_Directions_
Below are the records. Reproduce exactly the lines from the one containing "Screen dimensions: 1456x819" through the final line, and omit any pictures.
--- --- ---
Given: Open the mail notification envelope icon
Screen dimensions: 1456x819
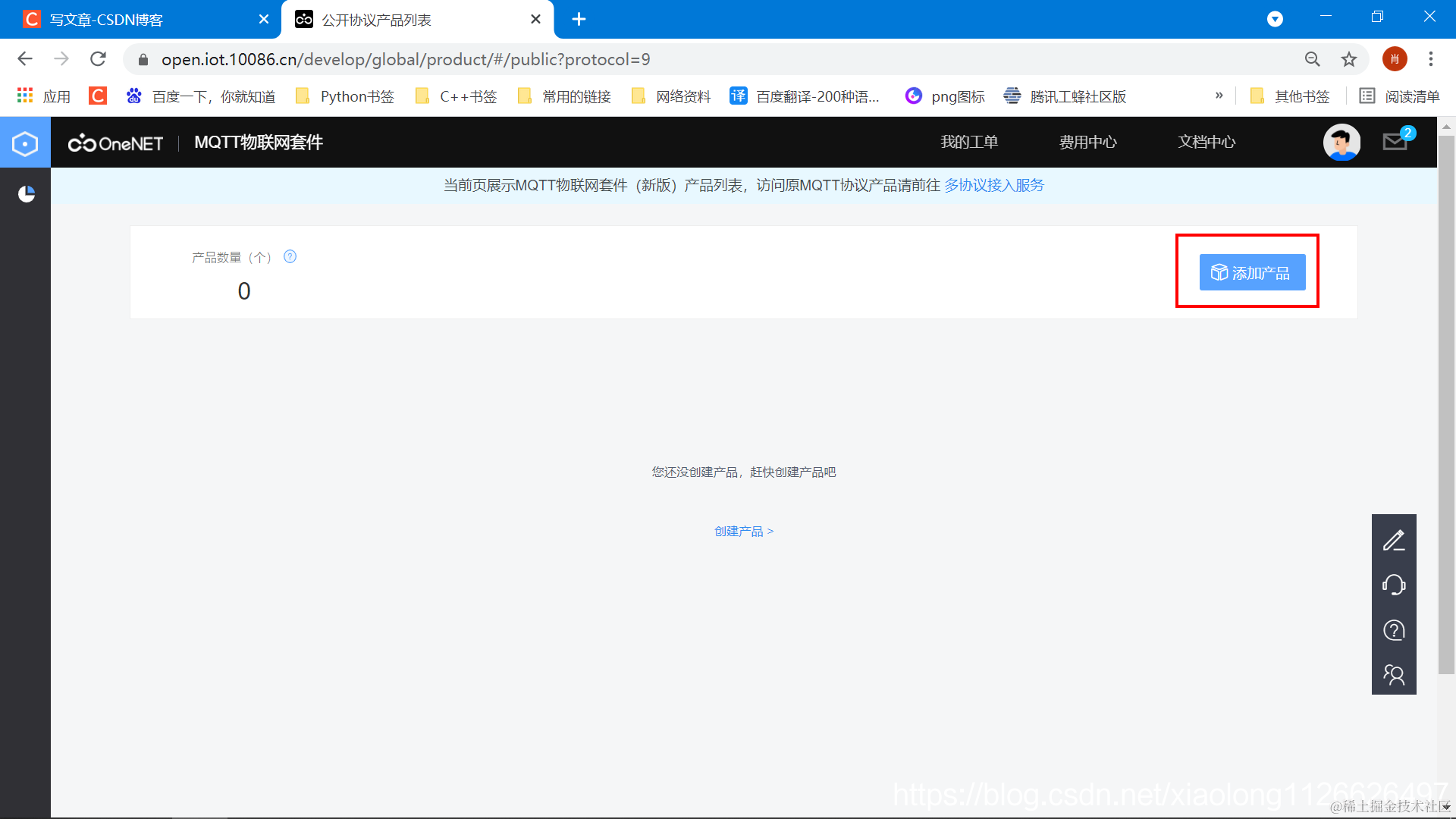Looking at the screenshot, I should [1395, 142].
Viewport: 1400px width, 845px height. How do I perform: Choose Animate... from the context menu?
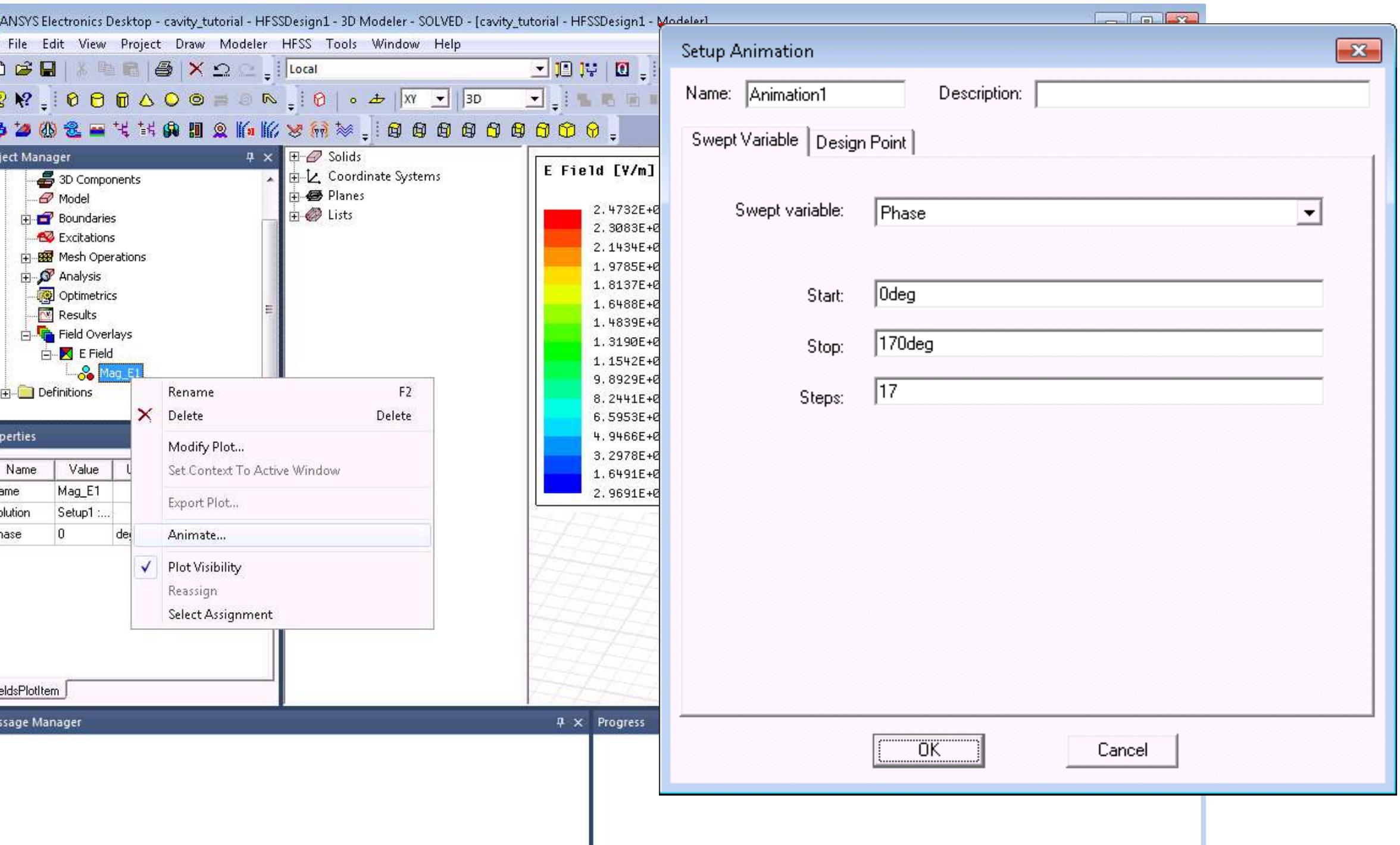[196, 535]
--- --- ---
_Answer for this exercise_
Screen dimensions: 1456x819
Looking at the screenshot, I should [1395, 142].
Viewport: 1400px width, 845px height. How do I perform: Choose Animate... from the context menu?
[196, 535]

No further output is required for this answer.